Michel Barnier, primo ministro “vecchio stile”, a cui piace andare avanti “passo dopo passo” e allungare i tempi, potrebbe essere rovesciato dopo tre mesi, il contratto di locazione più effimero del Ve repubblica. “Non so se ciò accadrà”, ma “sono pronto”, ripete, lucido sulle tenaglie che lo circondano: senza maggioranza assoluta nell’Assemblea nazionale e costretto a presentare un bilancio di risparmio per coprire un pesante deficit.
Sa anche che la sinistra, che ha vinto le elezioni legislative in un’Assemblea divisa, ha promesso al suo arrivo di censurare questo primo ministro di destra, e che il Raggruppamento Nazionale, il primo gruppo dell’Assemblea, lo ha collocato non appena la partenza “sotto sorveglianza”. Per non parlare dei suoi soci di destra e di centro che gli danno anche del filo da torcere.
Michel Barnier, 73 anni, è il capo di governo più anziano del Ve Repubblica. Il suo stile incarna il vecchio mondo e lui lo coltiva, in contrapposizione al “nuovo mondo” dei macronisti. Di fronte alle critiche dei deputati martedì, si è rammaricato che l’Assemblea nazionale sia “cambiata molto”. E, in questo contesto “elettrico”, lui “è l’incarnazione della stabilità”, elogia uno dei suoi ministri.
“Senza sfrontatezza”
L’ex ministro di Jacques Chirac e Nicolas Sarkozy ama presentarsi come “un uomo di montagna” che fa “un passo dopo l’altro”, “senza vantarsi”, quando il suo predecessore, il più giovane primo ministro del Ve République, Gabriel Attal, ha comunicato molto.
A rischio di avere una “lettura vecchio stile” della politica, deplora un ex ministro macronista, che a volte nota il “disprezzo” da parte dell’inquilino di Matignon nei confronti del campo presidenziale, unito ad un vecchio e “bipartisan” di l’Assemblea. “In verità, Barnier, è una delusione enorme”, aggiunge lo stesso eletto, che lo definisce “risentito” quando prende in giro l’ufficio “un po’ vuoto” di Gabriel Attal o vuole rivedere i risultati dei suoi predecessori.
Quest’uomo “abitudinario”, precoce e “metodico”, che lui stesso ammette di non essere uno “scherzo”, ha recentemente elogiato “la tenacia e la tenacia” a Limoges davanti agli industriali.
Michel Barnier vuole “prendersi il tempo” per padroneggiarlo al meglio. Gli ci sono volute due settimane dolorose per formare il suo governo, stretto tra le richieste superiori della destra, i dissensi macronisti e il rifiuto della sinistra.
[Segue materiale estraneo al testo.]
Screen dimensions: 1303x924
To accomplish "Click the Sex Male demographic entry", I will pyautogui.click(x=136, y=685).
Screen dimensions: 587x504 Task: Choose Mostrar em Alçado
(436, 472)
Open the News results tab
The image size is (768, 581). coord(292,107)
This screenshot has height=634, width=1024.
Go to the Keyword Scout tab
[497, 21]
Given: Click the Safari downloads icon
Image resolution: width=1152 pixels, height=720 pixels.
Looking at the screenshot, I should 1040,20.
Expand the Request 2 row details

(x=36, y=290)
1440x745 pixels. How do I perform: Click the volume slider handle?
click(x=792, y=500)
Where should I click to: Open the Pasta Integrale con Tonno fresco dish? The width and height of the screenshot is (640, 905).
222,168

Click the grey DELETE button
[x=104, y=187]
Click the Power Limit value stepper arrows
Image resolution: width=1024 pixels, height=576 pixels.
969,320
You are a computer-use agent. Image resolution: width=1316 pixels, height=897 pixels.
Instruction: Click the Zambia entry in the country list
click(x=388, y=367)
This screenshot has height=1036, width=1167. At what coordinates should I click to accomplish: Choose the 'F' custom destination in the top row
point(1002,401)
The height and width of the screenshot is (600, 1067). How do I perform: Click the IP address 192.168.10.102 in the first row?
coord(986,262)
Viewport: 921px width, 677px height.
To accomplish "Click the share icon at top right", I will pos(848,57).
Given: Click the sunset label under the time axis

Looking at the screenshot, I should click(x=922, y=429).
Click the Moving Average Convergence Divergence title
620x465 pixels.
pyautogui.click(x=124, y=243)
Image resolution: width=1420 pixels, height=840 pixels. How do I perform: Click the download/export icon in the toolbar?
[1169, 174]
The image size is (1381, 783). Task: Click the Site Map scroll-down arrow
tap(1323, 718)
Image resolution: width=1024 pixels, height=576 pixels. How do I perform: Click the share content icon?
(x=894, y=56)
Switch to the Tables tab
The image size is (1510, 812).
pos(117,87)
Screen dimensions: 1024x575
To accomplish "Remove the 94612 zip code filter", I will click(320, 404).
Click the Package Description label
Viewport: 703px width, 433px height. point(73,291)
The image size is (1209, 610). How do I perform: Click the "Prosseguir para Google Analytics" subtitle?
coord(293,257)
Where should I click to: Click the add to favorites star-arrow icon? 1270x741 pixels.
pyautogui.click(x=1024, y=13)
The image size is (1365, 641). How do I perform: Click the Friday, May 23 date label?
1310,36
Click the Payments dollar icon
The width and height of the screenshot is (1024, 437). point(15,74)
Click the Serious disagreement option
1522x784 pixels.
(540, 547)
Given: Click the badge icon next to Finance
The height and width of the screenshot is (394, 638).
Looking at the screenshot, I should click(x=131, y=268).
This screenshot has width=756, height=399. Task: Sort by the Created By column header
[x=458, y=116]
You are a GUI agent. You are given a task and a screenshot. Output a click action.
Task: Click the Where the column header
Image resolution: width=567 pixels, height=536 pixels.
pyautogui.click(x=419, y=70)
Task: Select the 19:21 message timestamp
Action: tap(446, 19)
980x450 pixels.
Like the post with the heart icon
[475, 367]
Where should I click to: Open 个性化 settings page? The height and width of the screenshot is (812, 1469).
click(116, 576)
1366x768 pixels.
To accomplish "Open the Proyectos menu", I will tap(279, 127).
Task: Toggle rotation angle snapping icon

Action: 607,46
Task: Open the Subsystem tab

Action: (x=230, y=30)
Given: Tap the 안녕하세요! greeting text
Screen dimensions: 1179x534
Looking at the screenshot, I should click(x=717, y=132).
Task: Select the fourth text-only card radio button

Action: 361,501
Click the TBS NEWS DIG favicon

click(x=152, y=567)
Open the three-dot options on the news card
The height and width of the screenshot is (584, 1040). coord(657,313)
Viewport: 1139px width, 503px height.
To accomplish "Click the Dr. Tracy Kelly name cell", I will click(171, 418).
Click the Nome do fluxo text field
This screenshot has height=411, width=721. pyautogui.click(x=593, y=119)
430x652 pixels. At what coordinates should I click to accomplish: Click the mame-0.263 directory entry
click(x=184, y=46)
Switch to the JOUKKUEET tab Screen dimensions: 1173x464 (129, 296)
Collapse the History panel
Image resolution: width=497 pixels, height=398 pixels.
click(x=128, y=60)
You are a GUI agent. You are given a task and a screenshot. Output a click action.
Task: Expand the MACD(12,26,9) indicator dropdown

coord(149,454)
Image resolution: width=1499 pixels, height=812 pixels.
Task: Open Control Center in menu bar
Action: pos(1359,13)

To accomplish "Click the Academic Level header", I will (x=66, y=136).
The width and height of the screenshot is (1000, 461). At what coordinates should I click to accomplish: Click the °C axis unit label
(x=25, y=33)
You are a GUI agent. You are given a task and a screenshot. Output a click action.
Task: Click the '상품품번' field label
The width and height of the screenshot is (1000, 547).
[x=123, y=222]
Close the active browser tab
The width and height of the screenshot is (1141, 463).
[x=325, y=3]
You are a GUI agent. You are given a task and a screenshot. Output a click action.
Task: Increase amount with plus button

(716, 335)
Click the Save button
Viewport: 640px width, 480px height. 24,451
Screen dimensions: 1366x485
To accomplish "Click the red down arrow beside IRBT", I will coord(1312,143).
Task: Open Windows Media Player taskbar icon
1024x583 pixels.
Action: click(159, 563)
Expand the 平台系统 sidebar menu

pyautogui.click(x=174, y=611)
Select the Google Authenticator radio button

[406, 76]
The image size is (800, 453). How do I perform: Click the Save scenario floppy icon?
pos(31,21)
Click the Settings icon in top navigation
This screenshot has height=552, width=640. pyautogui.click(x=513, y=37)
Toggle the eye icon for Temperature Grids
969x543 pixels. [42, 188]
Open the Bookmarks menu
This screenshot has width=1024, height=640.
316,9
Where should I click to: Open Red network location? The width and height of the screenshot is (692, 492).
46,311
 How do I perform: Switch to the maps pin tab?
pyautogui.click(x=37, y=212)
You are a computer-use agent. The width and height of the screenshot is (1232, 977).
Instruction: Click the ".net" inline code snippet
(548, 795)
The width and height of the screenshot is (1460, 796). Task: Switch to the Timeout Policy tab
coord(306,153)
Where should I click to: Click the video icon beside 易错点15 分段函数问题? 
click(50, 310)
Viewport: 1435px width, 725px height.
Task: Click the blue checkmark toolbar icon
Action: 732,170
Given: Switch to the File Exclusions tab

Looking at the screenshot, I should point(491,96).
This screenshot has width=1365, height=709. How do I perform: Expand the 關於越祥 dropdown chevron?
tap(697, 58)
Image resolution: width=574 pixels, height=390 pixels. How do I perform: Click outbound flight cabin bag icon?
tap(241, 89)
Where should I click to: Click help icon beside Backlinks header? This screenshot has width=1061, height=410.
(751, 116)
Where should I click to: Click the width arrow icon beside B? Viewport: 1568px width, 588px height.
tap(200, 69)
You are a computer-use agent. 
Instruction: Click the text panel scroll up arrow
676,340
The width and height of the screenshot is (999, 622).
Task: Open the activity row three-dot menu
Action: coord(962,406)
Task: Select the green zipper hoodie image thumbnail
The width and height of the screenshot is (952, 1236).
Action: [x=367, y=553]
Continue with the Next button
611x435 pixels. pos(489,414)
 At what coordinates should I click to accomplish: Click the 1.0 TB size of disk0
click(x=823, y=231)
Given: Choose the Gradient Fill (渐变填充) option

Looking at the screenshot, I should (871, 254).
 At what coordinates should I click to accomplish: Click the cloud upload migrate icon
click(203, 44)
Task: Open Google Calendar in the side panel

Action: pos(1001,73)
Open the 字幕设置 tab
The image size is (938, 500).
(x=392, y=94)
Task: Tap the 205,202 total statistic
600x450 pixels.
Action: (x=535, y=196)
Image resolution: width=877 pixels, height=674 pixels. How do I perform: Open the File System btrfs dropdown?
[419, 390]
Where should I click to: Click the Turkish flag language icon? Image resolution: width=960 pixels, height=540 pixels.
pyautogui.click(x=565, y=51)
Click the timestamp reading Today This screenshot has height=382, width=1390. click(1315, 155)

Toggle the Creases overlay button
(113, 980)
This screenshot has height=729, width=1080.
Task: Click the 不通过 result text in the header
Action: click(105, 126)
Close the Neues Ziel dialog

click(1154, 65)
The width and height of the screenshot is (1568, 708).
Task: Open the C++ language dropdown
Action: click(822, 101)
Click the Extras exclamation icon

“Questo è quello che ha fatto (quando era negoziatore dell’Ue) sulla Brexit: ha allungato fino alla fine i tempi e le procedure”, nota un consigliere ministeriale. Poi, quando tutto sembra bloccato, accelera. Mette le sue dimissioni in bilico davanti ai soci convocati a Matignon. E, di fronte alle ambizioni presidenziali di alcuni, anche di destra, tira fuori la carta del “candidato comune” per il 2027.
Quando Marine Le Pen lancia un ultimatum per ottenere nuove concessioni sul bilancio, afferma di “non essere in questo stato d’animo”, prima di cedere quasi una ad una alle sue richieste in dirittura d’arrivo.
Negoziatore della Brexit
Ma il tempo ha finito per fermarsi di fronte a rilanci eccessivi. “Non credevo che avrebbe osato”, ha detto lunedì dopo una conversazione telefonica con il leader dei deputati del RN, deciso a votare per la censura nonostante le sue azioni. Marine Le Pen ha “un’agenda personale”, afferma dall’entourage del primo ministro, alludendo al processo contro gli assistenti di RN al Parlamento europeo, dove il leader di RN rischia l’ineleggibilità.
L’ex commissario europeo, che ha negoziato con successo la Brexit, questa volta rischia quindi di fallire. Tuttavia, recentemente ha elogiato la sua “esperienza” nel trattare con gli eurofobi britannici: “Abbiamo anche (Nigel) Farages qui”.
L’ex funzionario locale della Savoia spera ora che si mantenga l’immagine di lui come “un uomo onesto, patriottico ed europeo, che serve con dignità il suo Paese” e soprattutto non il “microcosmo parigino”. “Non mi interessa l’oro della Repubblica”, ha detto martedì sera in televisione.